#### Assignment
When the word "accomplish" shows up in a line of the records below, copy that line.
════
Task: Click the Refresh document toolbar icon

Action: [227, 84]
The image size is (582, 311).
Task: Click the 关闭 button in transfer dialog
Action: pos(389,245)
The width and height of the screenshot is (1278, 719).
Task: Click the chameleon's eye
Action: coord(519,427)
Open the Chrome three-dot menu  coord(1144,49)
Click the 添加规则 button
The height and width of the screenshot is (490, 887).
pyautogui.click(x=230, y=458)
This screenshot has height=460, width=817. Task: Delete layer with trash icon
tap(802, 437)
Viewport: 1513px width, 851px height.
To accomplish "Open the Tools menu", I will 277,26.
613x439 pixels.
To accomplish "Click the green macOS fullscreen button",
════
#### Answer to the problem
To accomplish "Open the Tools menu", I will 277,26.
To accomplish "Click the green macOS fullscreen button",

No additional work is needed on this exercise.